◆ EXERCISE
Can you render the lines of the items below as a numbered list, skipping any blank lines and leaving the pictures out?

◆ RECORDED DATA
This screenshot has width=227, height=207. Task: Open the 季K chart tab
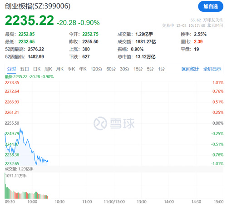point(71,69)
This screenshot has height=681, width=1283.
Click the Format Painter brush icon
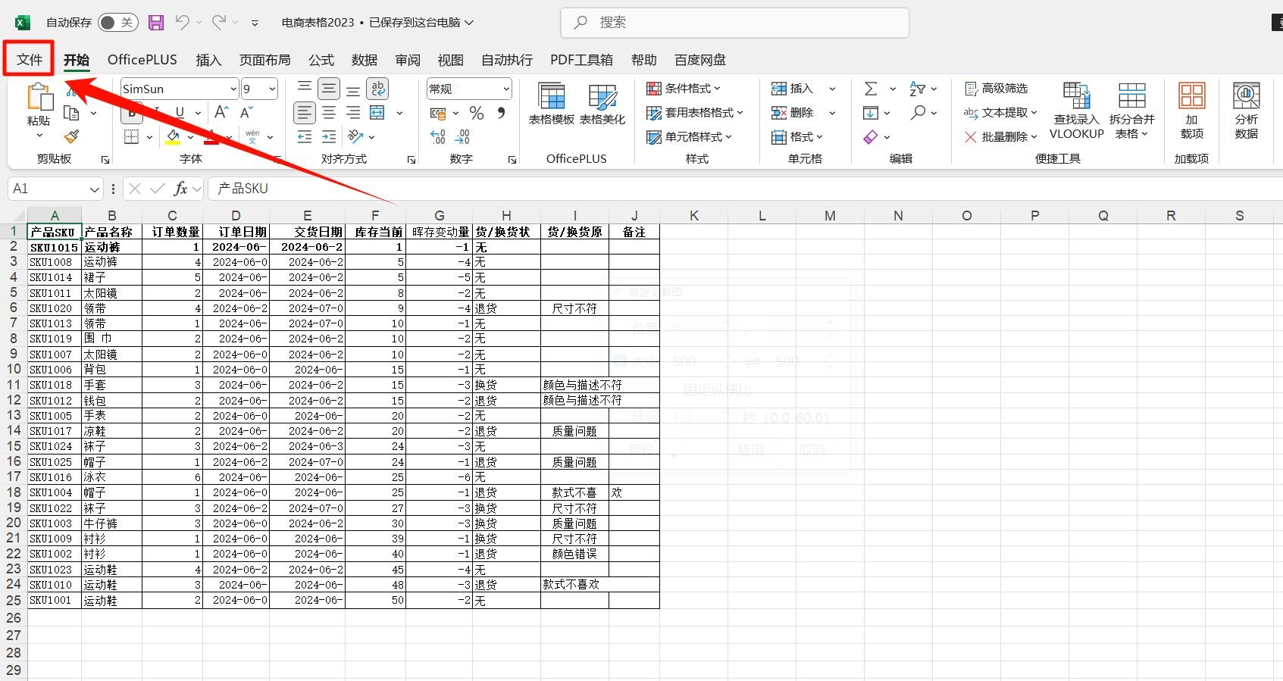[71, 137]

◆ RIGHT ANSWER
1. This screenshot has width=227, height=207. Task: Open the 季K chart tab
2. point(71,69)
3. This screenshot has height=681, width=1283.
4. Click the Format Painter brush icon
5. [71, 137]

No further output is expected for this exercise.